Task directions:
Your answer should hold exactly the lines below from the line with "This screenshot has" through the line with "You are a GUI", both included, and no pictures at all.

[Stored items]
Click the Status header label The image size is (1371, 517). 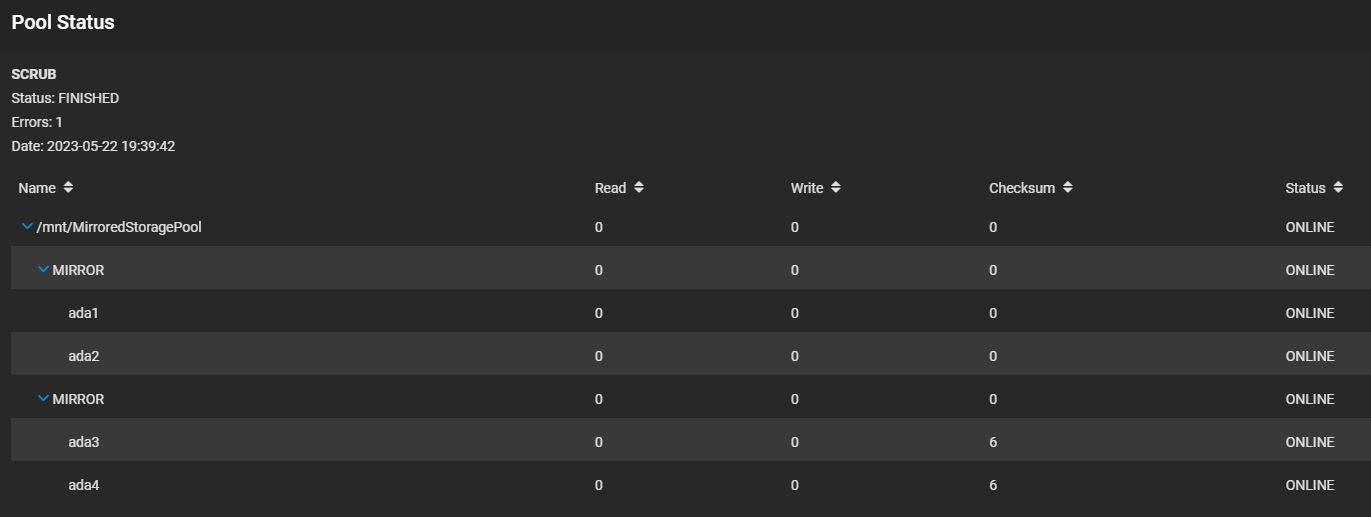[x=1305, y=188]
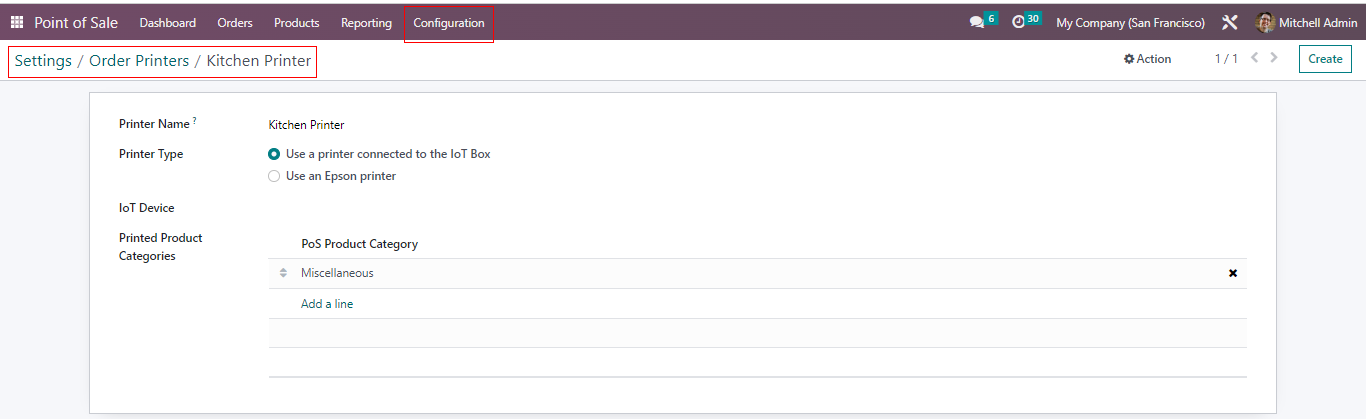The width and height of the screenshot is (1366, 419).
Task: Go to the next record arrow
Action: 1274,58
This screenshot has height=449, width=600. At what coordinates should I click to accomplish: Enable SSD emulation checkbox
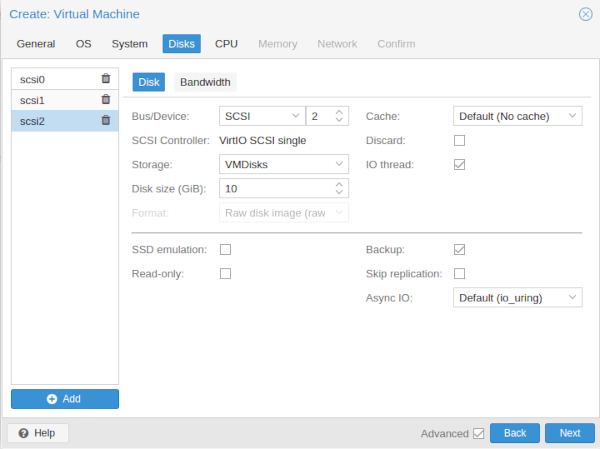click(x=225, y=250)
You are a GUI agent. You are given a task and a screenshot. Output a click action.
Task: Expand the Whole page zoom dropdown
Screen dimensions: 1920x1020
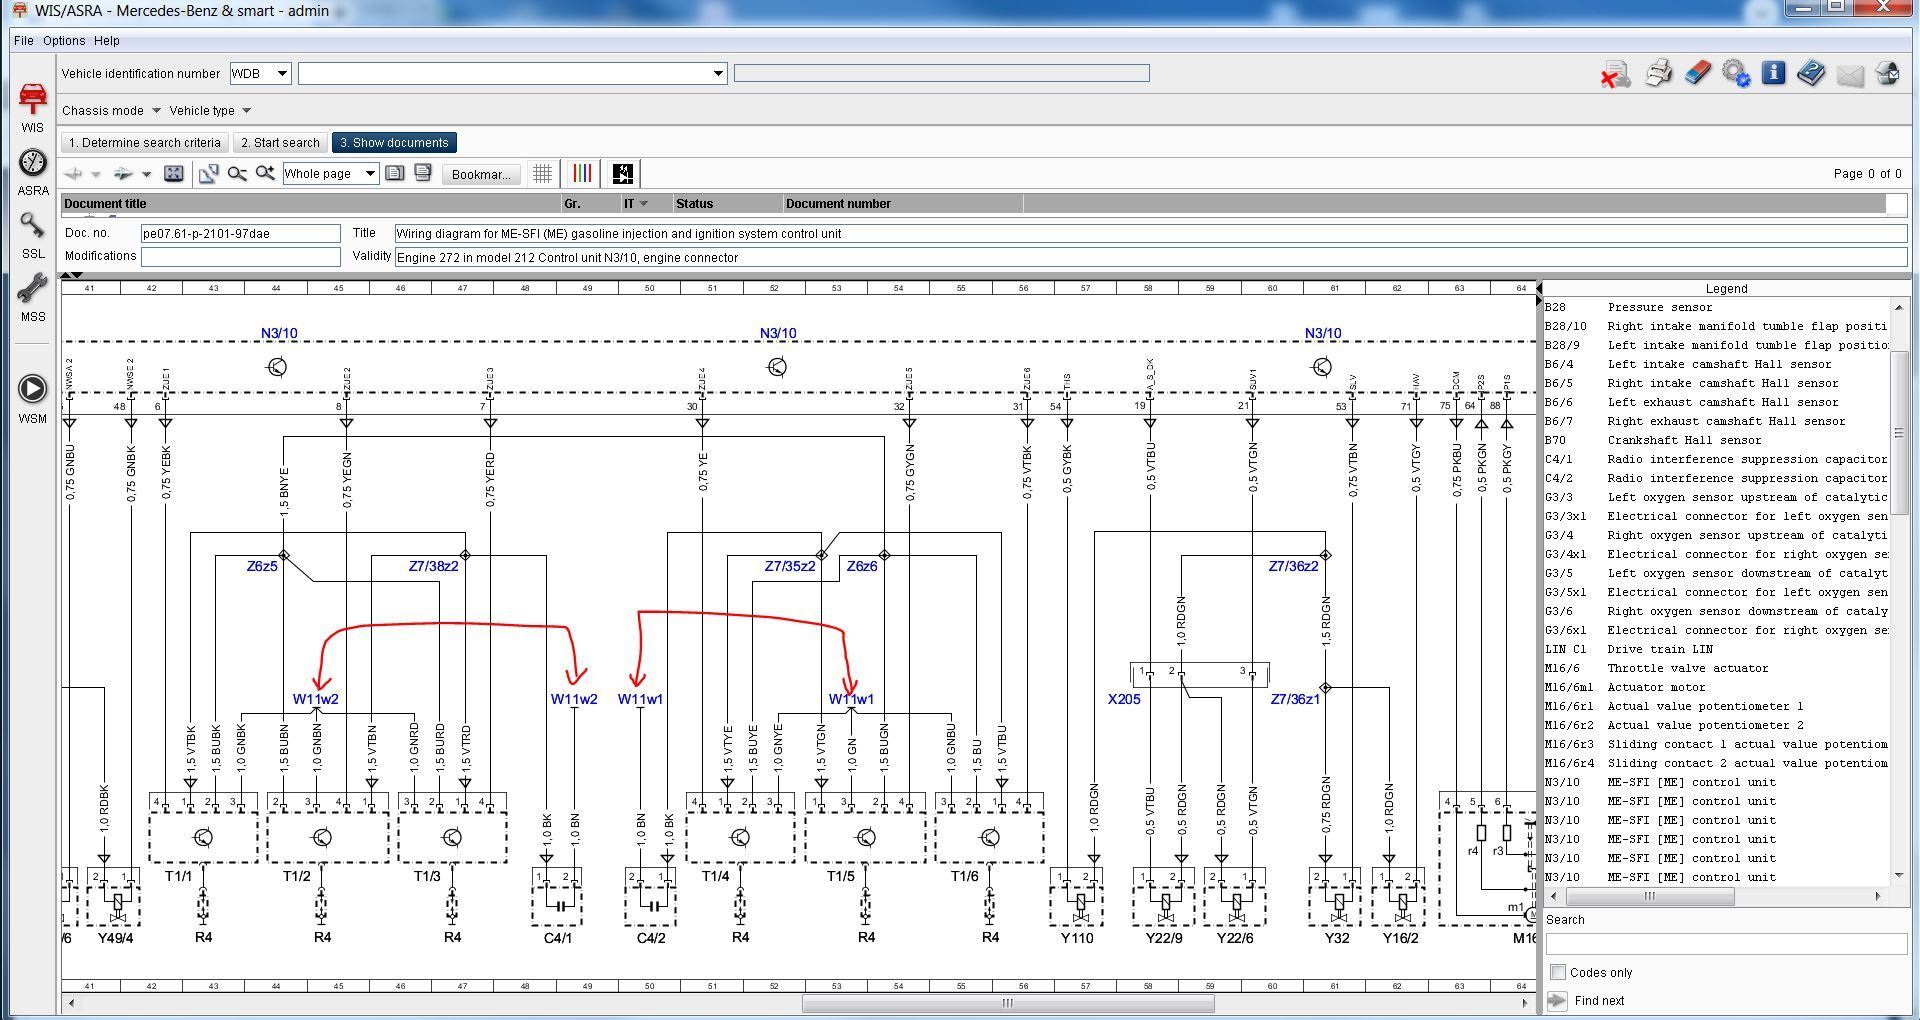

Response:
This screenshot has height=449, width=600. At what coordinates should I click to accomplish: Enable SSD emulation checkbox
click(x=225, y=250)
You are a GUI agent. You are given a task and a screenshot. Output a click action.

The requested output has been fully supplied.